(The problem) Reproduce the records word for word, from their first line through the line containing "Action: (x=784, y=472)", with both of those lines included.

(Provided entries)

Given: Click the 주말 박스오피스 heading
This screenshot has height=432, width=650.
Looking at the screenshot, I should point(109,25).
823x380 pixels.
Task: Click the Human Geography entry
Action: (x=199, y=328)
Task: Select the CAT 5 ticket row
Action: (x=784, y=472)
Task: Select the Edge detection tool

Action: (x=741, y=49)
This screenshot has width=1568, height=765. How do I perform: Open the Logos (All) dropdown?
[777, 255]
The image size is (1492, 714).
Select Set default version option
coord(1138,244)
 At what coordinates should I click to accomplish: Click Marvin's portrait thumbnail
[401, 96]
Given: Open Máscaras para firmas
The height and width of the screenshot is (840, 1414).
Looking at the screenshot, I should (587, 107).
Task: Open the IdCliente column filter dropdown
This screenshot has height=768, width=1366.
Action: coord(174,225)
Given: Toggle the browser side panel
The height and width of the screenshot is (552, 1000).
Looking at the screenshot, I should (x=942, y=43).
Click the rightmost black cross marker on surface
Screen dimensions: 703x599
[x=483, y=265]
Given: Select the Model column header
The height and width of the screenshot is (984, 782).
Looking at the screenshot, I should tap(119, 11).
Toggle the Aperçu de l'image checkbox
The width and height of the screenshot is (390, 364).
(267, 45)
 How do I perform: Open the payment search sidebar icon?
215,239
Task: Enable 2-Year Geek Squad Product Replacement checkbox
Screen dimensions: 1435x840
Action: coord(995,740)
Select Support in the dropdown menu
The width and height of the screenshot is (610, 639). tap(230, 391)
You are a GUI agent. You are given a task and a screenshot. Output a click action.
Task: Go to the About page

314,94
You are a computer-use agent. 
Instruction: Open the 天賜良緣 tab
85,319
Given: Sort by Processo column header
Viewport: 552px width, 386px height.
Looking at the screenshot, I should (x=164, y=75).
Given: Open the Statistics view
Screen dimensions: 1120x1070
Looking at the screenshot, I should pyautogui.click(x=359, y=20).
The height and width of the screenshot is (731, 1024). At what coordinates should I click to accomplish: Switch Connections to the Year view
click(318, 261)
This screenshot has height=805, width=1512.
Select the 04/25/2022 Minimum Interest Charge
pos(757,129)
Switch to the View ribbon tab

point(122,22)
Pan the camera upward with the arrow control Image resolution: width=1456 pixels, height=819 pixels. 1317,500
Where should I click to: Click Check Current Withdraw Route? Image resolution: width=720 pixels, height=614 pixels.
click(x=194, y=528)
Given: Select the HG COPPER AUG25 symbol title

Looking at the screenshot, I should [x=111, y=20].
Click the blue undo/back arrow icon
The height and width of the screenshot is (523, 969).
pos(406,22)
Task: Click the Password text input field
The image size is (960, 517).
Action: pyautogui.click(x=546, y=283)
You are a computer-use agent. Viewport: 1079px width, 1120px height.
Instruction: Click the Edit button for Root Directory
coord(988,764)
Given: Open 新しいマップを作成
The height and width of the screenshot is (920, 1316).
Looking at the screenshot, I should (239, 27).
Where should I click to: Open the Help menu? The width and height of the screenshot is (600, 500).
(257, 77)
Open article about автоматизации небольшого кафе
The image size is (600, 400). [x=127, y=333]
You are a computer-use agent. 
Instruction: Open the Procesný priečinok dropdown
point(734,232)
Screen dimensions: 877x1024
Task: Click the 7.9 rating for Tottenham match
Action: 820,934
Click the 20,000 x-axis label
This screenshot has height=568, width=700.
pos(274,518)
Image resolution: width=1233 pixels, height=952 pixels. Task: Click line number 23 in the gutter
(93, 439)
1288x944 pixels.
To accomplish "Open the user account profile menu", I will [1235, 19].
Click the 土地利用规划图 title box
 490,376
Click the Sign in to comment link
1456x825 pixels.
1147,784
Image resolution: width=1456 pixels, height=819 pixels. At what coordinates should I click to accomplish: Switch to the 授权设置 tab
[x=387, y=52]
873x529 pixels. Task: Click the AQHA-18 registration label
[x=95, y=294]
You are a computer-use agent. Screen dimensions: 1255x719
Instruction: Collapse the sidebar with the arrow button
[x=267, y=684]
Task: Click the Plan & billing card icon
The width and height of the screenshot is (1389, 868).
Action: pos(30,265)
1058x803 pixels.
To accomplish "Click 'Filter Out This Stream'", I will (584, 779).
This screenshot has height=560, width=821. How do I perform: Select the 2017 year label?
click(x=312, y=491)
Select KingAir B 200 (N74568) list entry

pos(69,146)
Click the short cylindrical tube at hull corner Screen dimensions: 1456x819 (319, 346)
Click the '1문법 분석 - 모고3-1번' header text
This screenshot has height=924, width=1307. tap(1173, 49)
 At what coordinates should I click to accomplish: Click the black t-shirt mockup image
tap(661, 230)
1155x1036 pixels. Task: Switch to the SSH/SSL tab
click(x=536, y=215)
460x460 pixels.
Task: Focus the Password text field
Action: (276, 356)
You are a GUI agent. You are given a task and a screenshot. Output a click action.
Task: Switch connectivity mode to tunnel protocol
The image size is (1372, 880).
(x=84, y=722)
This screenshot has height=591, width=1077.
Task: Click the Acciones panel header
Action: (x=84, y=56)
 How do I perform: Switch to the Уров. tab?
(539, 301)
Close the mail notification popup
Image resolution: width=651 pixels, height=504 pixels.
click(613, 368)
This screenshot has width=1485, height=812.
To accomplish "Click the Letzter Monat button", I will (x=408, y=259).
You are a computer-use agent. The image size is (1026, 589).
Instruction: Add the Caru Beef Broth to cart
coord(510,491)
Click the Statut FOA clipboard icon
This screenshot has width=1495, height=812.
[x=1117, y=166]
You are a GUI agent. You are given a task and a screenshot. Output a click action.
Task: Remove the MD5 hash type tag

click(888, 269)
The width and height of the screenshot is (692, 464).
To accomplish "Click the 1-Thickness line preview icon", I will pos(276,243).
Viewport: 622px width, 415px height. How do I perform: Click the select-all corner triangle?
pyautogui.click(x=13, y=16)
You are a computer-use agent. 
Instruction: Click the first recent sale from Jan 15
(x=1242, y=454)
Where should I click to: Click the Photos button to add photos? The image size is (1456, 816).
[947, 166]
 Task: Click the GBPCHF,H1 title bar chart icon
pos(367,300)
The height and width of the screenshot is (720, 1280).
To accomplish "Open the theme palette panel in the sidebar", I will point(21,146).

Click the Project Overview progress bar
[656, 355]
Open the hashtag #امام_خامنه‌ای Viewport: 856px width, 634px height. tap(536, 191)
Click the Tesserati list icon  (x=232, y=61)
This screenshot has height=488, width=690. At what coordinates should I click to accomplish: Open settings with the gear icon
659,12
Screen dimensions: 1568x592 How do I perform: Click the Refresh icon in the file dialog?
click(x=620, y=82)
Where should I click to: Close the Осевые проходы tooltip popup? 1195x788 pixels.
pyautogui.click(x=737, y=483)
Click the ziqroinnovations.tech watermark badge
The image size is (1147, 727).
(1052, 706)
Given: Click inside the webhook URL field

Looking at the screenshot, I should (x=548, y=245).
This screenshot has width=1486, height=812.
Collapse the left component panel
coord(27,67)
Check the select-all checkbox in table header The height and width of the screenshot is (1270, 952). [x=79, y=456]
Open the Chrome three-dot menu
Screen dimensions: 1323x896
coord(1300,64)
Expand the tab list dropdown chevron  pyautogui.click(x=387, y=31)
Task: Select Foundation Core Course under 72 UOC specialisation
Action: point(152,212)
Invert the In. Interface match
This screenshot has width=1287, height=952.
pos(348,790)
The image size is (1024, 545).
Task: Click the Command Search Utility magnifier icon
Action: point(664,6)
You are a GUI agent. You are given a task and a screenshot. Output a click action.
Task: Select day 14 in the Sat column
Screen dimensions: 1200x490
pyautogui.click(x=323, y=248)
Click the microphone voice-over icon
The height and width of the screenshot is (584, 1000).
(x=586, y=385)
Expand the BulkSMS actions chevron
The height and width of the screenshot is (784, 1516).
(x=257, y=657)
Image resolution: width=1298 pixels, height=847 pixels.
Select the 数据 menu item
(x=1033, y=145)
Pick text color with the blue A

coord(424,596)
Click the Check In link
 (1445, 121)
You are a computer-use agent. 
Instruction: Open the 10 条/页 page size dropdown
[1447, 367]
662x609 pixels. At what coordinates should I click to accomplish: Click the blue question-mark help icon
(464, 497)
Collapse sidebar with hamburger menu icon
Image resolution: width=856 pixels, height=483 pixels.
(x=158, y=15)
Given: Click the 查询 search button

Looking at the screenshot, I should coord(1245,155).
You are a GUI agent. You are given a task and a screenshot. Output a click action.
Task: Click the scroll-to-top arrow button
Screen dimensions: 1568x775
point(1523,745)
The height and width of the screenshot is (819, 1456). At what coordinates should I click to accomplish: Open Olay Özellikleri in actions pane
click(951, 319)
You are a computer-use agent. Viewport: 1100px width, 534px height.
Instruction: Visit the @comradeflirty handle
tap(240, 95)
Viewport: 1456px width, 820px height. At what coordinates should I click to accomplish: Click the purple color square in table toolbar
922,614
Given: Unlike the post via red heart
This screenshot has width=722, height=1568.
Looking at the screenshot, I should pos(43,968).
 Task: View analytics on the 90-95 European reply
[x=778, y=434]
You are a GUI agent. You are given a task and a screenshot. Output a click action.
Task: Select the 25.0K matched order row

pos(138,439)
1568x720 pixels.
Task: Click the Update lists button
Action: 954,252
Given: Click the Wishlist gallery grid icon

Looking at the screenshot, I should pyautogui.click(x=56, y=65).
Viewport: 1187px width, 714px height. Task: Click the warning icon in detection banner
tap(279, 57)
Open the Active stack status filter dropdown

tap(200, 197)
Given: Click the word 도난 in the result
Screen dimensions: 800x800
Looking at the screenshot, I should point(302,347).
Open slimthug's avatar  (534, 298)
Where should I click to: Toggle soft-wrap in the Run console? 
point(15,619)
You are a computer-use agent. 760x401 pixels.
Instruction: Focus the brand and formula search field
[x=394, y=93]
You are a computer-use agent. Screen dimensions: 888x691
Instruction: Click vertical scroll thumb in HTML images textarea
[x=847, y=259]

(Written answer)
Given: Click the 주말 박스오피스 heading
This screenshot has height=432, width=650.
Looking at the screenshot, I should point(109,25).
823x380 pixels.
Task: Click the Human Geography entry
Action: (x=199, y=328)
Task: Select the CAT 5 ticket row
Action: (x=784, y=472)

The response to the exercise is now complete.